───── Extrait à lire

Dans un entretien accordé au Catholic Herald, le cardinal Raymond Burke, l’un des deux survivants parmi les quatre cardinaux qui ont présenté leurs Dubia au pape François à propos de l’Exhortation Amoris laetitia, s’est expliqué sur ce qu’il avait voulu dire en parlant récemment de notre temps comme « réalistement apocalyptique », affirmant que la « confusion, la division et l’erreur au sein de l’Eglise » pouvaient être un signe de la fin des temps.
Un nouvel entretien explosif du cardinal Burke
« Aujourd’hui la confusion dans l’Eglise va encore plus loin, car elle porte sur le fait de savoir s’il y a des actes intrinsèquement mauvais ce qui, évidemment, constitue le fondement même de la loi morale. Lorsque ce fondement commence à être remis en question au sein de l’Eglise, alors, l’ordre de la vie humaine dans son ensemble et l’ordre de l’Eglise elle-même sont en danger », a‑t-il déclaré.
Et d’expliquer :
« Il y a donc le sentiment que, dans le monde d’aujourd’hui, fondé sur le sécularisme avec une approche complètement anthropocentrique qui nous fait penser que nous pouvons créer notre propre sens de la vie, de la famille, etc., l’Eglise elle-même semble être dans la confusion. En ce sens-là, on peut avoir le sentiment que l’Eglise donne l’apparence de ne pas vouloir obéir aux commandements de Notre Seigneur. Alors, peut-être, sommes-nous arrivés à la Fin des temps. »
Après avoir souligné qu’un an après la soumission des Dubia, aucune réponse ni même d’accusé de réception n’était venu du Saint-Père malgré le sérieux des questions posées, le cardinal Burke a refusé d’en dire davantage sur une éventuelle « correction »… « pour le moment ». Quant à sa récente nomination à un poste subalterne à la Signature apostolique, dont il avait naguère la charge, il a souligné que celle-ci est « d’une certaine manière logique » vu ses compétences en droit canonique et spécialement en jurisprudence : « Au-delà, je ne voudrais pas spéculer sur ce que cela peut vouloir dire », a‑t-il répondu à une question du journaliste Paolo Gambi.

──────────
───── Matériel extrait

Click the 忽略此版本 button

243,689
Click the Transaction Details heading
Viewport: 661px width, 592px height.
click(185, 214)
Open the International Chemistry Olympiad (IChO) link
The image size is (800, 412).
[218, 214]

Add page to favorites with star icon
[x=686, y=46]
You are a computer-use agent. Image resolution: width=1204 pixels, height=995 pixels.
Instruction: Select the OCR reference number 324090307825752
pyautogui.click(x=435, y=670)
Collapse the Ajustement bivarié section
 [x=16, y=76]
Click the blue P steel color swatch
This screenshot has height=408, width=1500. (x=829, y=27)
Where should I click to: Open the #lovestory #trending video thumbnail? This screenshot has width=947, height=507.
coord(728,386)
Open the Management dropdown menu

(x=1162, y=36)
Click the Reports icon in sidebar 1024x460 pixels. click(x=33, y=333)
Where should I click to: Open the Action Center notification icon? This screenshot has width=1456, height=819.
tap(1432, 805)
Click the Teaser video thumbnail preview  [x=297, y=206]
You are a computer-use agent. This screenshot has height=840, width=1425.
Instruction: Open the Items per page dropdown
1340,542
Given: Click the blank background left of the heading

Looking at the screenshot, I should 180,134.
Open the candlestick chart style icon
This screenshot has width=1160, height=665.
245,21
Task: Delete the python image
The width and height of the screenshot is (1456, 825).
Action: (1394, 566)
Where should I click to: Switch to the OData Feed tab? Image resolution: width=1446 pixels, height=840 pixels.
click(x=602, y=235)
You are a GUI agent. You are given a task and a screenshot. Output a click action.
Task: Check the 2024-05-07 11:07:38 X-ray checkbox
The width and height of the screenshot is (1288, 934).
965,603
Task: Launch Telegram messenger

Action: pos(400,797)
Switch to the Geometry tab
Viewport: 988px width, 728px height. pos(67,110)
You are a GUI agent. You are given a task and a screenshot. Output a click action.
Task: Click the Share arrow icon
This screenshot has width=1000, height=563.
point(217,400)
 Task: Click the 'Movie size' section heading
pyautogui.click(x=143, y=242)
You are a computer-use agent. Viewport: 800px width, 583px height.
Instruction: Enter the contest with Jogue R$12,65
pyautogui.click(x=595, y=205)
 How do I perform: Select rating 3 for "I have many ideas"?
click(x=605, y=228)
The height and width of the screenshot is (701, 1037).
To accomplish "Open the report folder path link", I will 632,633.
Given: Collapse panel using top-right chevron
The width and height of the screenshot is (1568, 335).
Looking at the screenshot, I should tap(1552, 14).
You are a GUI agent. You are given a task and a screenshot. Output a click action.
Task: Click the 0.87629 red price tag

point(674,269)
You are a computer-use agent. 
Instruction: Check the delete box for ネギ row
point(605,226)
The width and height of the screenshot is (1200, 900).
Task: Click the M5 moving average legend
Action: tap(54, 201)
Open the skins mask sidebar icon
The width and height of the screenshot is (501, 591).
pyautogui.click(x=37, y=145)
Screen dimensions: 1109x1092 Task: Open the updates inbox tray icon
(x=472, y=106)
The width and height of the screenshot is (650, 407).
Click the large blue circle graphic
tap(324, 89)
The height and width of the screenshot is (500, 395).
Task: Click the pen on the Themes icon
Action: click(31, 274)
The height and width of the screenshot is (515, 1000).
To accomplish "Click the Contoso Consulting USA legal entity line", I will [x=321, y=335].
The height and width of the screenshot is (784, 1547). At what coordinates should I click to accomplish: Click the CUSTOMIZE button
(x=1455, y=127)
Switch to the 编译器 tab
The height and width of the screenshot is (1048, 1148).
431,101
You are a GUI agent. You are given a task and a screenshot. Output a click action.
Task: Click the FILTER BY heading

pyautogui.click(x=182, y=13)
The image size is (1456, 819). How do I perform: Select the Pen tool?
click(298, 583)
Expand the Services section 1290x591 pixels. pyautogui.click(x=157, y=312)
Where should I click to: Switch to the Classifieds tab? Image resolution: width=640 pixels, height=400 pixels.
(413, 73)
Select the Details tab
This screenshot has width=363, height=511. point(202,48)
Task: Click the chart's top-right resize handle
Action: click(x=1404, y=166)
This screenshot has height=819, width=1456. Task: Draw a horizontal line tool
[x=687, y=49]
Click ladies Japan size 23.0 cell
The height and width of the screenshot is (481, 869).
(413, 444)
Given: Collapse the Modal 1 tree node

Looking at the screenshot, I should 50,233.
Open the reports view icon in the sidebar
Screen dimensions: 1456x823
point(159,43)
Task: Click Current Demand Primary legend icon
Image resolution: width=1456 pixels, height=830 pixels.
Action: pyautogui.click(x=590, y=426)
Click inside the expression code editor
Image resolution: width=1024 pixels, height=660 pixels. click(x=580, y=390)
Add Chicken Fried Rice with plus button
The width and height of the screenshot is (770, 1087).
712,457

──────────

=== La consigne ===
D'après l'article sur l'entretien du cardinal Burke, qu'est-ce qui, au sein de l'Église, pourrait être un signe de la fin des temps ? Énumérez tous ces éléments. Les enregistrements ne servent à rien ici.

=== Réponse complète ===
- la confusion
- la division
- l'erreur